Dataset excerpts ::
+===+

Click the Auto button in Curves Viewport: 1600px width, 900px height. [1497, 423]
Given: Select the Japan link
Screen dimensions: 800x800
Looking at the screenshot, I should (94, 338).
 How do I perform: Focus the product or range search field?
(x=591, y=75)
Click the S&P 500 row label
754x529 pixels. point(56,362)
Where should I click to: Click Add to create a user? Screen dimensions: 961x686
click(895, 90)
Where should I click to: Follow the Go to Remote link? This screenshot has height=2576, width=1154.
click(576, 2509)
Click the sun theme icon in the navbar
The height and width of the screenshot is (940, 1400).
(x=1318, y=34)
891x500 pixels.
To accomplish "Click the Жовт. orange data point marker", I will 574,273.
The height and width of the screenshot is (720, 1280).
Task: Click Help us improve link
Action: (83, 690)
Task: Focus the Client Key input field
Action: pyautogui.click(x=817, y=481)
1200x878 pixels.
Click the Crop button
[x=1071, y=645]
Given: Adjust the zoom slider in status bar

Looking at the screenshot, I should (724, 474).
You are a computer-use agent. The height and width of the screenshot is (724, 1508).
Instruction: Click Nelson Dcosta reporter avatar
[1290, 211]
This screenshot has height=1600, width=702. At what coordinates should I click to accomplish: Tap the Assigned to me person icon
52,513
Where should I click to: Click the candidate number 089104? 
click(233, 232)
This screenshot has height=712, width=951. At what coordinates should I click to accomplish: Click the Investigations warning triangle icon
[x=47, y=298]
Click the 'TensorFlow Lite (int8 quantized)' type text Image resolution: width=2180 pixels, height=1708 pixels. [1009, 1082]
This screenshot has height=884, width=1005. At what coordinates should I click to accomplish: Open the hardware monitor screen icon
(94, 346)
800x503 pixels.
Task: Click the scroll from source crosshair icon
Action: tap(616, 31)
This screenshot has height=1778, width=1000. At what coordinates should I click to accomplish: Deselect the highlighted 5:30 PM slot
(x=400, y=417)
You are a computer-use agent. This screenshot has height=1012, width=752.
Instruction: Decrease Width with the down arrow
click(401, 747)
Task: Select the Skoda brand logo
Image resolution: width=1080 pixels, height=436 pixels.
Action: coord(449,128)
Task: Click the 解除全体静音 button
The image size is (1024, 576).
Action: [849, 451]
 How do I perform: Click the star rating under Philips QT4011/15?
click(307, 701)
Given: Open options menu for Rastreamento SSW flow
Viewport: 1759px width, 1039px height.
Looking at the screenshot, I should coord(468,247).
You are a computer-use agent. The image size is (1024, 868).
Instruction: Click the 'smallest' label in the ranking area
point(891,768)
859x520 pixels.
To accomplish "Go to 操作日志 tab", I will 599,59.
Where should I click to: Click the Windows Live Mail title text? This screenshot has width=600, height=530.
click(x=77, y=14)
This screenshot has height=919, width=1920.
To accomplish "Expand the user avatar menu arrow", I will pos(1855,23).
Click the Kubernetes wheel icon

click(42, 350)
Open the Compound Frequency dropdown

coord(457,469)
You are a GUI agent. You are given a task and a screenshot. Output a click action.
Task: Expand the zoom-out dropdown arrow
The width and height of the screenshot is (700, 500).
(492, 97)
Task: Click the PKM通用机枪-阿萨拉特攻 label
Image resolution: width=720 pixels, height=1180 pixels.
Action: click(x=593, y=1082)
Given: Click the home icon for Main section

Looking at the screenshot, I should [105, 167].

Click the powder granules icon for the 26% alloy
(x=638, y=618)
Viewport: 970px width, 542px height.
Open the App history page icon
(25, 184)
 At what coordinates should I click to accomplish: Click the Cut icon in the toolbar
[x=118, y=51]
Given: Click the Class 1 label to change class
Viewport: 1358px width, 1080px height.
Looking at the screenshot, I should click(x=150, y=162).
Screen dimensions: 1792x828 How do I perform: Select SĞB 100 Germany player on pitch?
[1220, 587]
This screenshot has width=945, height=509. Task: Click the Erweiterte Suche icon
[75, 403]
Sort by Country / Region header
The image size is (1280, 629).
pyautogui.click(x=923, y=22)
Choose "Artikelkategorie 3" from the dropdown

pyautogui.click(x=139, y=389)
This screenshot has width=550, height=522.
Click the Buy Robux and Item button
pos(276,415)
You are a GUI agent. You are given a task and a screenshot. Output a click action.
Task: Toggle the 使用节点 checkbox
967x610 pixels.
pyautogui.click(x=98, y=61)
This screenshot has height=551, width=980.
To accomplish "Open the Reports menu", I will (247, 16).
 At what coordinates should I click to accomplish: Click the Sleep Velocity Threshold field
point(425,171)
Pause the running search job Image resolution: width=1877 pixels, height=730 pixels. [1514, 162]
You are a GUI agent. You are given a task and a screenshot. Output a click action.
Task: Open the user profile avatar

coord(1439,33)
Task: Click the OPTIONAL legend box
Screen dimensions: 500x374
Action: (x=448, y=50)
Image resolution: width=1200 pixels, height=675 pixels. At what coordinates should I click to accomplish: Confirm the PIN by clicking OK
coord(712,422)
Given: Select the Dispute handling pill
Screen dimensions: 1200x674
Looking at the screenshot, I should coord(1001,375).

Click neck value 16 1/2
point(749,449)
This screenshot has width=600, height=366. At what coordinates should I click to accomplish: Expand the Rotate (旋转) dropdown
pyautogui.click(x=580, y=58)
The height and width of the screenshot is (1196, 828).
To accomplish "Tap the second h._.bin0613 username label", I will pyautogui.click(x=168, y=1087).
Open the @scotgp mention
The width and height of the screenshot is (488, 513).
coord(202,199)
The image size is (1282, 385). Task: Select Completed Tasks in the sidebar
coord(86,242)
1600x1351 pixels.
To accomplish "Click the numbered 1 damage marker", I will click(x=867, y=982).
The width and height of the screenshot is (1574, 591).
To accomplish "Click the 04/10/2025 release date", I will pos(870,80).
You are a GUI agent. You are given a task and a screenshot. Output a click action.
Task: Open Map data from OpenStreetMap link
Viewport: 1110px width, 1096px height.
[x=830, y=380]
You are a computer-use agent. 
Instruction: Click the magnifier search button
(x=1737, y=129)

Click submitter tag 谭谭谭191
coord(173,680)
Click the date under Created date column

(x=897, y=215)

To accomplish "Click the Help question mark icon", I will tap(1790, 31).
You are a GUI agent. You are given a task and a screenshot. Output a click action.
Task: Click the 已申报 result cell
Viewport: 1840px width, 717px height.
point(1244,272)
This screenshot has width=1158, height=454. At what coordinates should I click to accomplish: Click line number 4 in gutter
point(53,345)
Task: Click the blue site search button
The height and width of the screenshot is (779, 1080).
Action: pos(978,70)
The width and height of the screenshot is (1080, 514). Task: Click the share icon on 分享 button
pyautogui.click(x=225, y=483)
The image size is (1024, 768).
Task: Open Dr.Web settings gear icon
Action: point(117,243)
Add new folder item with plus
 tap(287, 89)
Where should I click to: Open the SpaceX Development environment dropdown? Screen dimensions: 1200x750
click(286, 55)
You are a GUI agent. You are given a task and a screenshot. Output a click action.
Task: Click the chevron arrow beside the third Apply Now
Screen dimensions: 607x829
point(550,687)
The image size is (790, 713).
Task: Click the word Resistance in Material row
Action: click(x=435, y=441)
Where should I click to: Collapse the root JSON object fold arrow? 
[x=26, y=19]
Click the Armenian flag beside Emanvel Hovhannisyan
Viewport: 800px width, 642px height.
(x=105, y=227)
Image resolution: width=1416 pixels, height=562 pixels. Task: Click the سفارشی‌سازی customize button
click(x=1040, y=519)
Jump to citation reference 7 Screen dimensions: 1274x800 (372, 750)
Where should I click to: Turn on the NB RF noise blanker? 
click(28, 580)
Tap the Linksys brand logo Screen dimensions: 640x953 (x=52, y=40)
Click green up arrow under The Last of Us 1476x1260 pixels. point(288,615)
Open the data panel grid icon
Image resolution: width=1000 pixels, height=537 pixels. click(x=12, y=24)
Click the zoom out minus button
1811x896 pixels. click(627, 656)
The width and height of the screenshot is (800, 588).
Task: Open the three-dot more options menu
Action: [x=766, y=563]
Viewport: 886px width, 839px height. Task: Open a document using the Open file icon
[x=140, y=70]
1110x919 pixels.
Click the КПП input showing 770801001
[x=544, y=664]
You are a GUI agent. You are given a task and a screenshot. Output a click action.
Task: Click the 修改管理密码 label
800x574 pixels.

+===+

Retype, exactly and in full, the lines above from the one containing "Image resolution: width=720" through the one containing "Pause the running".

Finished task ::
Image resolution: width=720 pixels, height=1180 pixels.
Action: click(x=593, y=1082)
Given: Click the home icon for Main section

Looking at the screenshot, I should [105, 167].

Click the powder granules icon for the 26% alloy
(x=638, y=618)
Viewport: 970px width, 542px height.
Open the App history page icon
(25, 184)
 At what coordinates should I click to accomplish: Click the Cut icon in the toolbar
[x=118, y=51]
Given: Click the Class 1 label to change class
Viewport: 1358px width, 1080px height.
Looking at the screenshot, I should click(x=150, y=162).
Screen dimensions: 1792x828 How do I perform: Select SĞB 100 Germany player on pitch?
[1220, 587]
This screenshot has width=945, height=509. Task: Click the Erweiterte Suche icon
[75, 403]
Sort by Country / Region header
The image size is (1280, 629).
pyautogui.click(x=923, y=22)
Choose "Artikelkategorie 3" from the dropdown

pyautogui.click(x=139, y=389)
This screenshot has width=550, height=522.
Click the Buy Robux and Item button
pos(276,415)
You are a GUI agent. You are given a task and a screenshot. Output a click action.
Task: Toggle the 使用节点 checkbox
967x610 pixels.
pyautogui.click(x=98, y=61)
This screenshot has height=551, width=980.
To accomplish "Open the Reports menu", I will (247, 16).
 At what coordinates should I click to accomplish: Click the Sleep Velocity Threshold field
point(425,171)
Pause the running search job Image resolution: width=1877 pixels, height=730 pixels. [1514, 162]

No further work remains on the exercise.